Remember the one when over one million fans of the indomitable Canadian basketball team, the Toronto Raptors, gathered on the streets of Toronto to celebrate their epic NBA win over the Golden State Warriors. 

The parade shut down parts of Toronto’s downtown area for cheers, chants and champagne showers. 7:48

Winning their first-ever NBA championship was an Homeric feat. But the secret sauce to winning the most prized basketball title — other than a top notch three point game, a really skilled team and rock solid teamwork —  is an unusual one. 

The Toronto Raptors’ head coach, Nick Nurse, wrote all about it in his book, Rapture: Fifteen Teams, Four Countries, One NBA Championship, and How to Find a Way To Win — Damn Near Anywhere, where, among other things, he chronicles the arduous journey to the pinnacle of basketball, talks about his love of music and how the two connect.

Ahead of the interview with q’s host Tom Power, Nurse provided a list of formative songs that illustrate what role music played in his basketball philosophy and as they listen to some of those, Nurse shares interesting associated stories.

WATCH | Nick Nurse‘s full interview with Tom Power:

‘The Monk offense’ 

Nurse is a huge fan of the legendary jazzer, Thelonious Monk, whose music became a big part of his game strategy. 

“I could listen to that tune all day,” says Nurse as Power plays Thelonious Monk’s Little Rootie Tootie.

The coach continues to describe Monk’s music, and in particular his song Misterioso, as magical, sophisticated and complicated. 

Oddly enough, the way he discovered Monk’s music was through his coaching contacts rather than his music ones.
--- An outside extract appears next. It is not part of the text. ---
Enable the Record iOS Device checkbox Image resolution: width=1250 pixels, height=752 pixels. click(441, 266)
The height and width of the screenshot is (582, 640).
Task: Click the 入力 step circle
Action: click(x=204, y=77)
It was coach Ron Ekker who would call his offense “the Monk offense,” says Nurse, adding: “So, I kind of stole that from him. I started listening and studying Monk, when I heard [Acker] talk about that.” 

Initially, the eclectic notes of the jazz legend were a head scratcher for Nurse, who says that only after repetitive listening did he start to understand the true depth of it.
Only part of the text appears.